Esse PL é desumano e irresponsável. Demonstra a total desconexão entre as demandas sociais da população e a agenda do Legislativo, que deveria ser a casa do povo.
Qual a justificativa para o PL? Qual a justificativa para a urgência? Quantas meninas menores de 14 anos que engravidaram após serem estupradas foram ouvidas pelos parlamentares? Que dados foram coletados para entender as barreiras que existem no acesso ao aborto legal em casos de estupro?
A urgência deveria ser na punição do estuprador e na proteção de crianças e adolescentes.
Segundo o Anuário Brasileiro de Segurança Pública, o número de estupros no Brasil vem seguindo uma tendência de crescimento e chegou a quase 75 mil em 2023. Esse número contabiliza os casos que foram notificados à polícia, o que representa apenas 8,5% do total de casos, conforme mostrado em um estudo do Instituto de Pesquisa Econômica Aplicada publicado em 2023.
O perfil demográfico desses estupros revela iniquidades da sociedade e coloca em questão a racionalidade do PL. Especificamente, 88,7% das vítimas de estupro são mulheres, 61,4% são menores de 14 anos, 10,4% têm menos de quatro anos de idade e 56,8% são negras.
Traduzindo esses números de outra forma, 134 meninas menores de 14 anos foram estupradas por dia em 2023 e reportaram o caso à polícia! O total de vítimas, entretanto, deve passar dos 1.500 por dia.
As maiores taxas de estupro de meninas menores de 14 anos por 100 mil habitantes foram observadas em Roraima (163,7), Acre (117,8) e Amapá (114,4), todos na região Norte, que concentra a maior taxa de gravidez na adolescência no Brasil. Anualmente, cerca de 0,5% das mortes de meninas menores de 14 anos são devidas a complicações na gravidez, parto ou puerpério.

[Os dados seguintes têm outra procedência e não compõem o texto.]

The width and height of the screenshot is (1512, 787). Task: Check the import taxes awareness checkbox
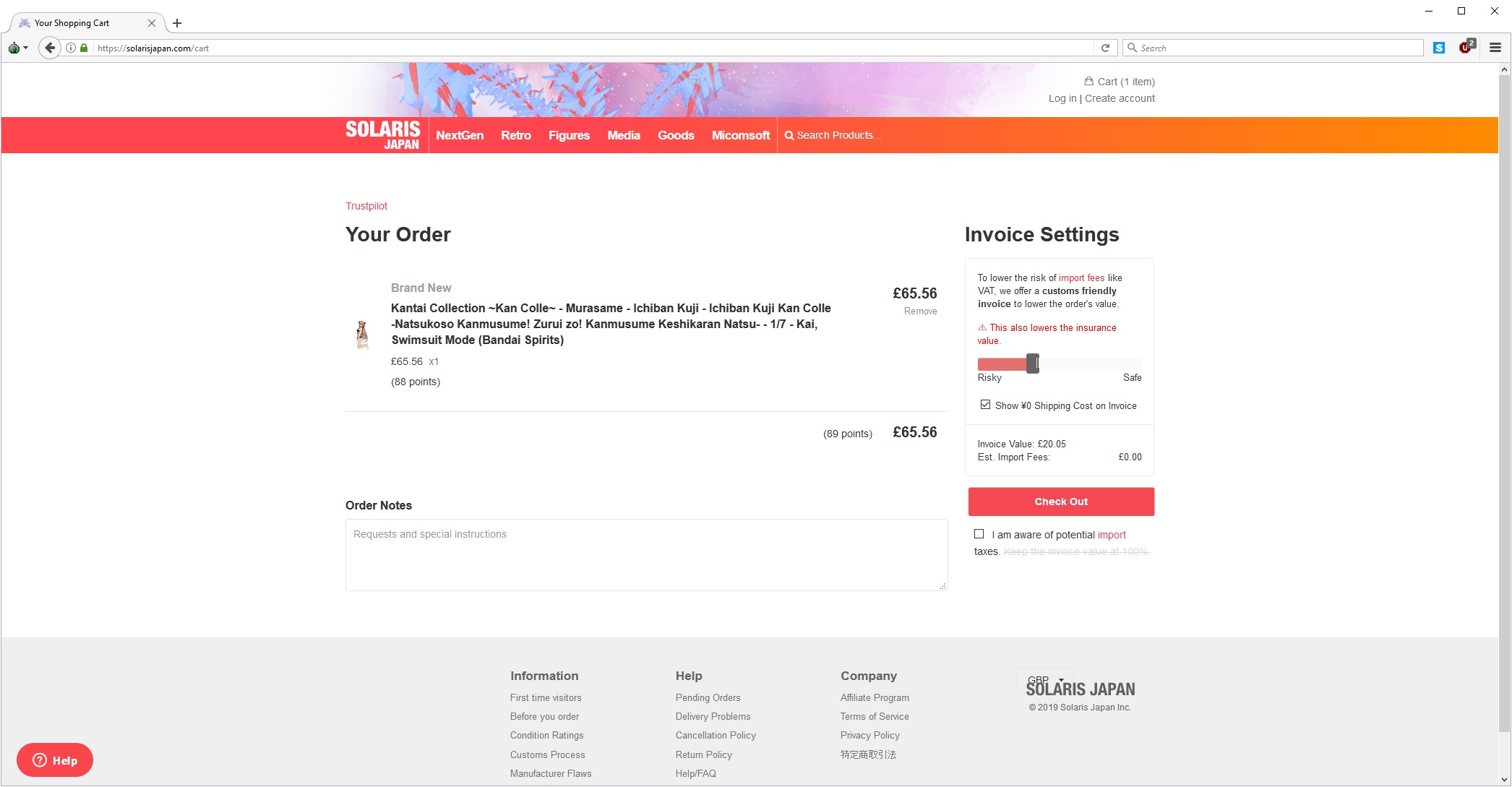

Esse número deveria ser zero.
Uma análise dos dados de 2015 a 2020 estimou que apenas 3,9% das meninas entre 10 e 14 anos vítimas de estupro tiveram acesso ao aborto legal.
Segundo dados do Cadastro Nacional de Estabelecimentos de Saúde, há 160 estabelecimentos cadastrados para realizar abortos legais nos casos de estupro, distribuídos em 108 municípios. Ou seja, apenas 1,9% dos 5.570 municípios brasileiros oferecem o procedimento.
Considerando os estados com maiores taxas de estupro de meninas menores de 14 anos por 100 mil habitantes, Roraima e Acre possuem estabelecimentos apenas na capital, e Amapá não tem nenhum.
Ter estabelecimento cadastrado não significa acesso direto. Dados do Mapa do Aborto Legal mostram a ausência de informações sobre aborto legal na maioria dos estados brasileiros. Além disso, uma pesquisa feita em 2019 com os estabelecimentos cadastrados mostrou que apenas 43% declararam fazer aborto legal, e muitos solicitam documentos não previstos em lei, como boletim de ocorrência e exame de corpo de delito, o que atrasa a realização do procedimento.
Além dessas barreiras, as vítimas de estupro menores de 14 anos enfrentam ameaças e subornos do estuprador (que em dois terços dos casos são familiares da vítima), sentimento de culpa e vergonha e a falta de capacidade de reconhecer o abuso e entender o que está acontecendo com seu corpo.
Aprovar esse PL é ceifar o futuro e a vida de meninas cujos direitos jamais foram respeitados.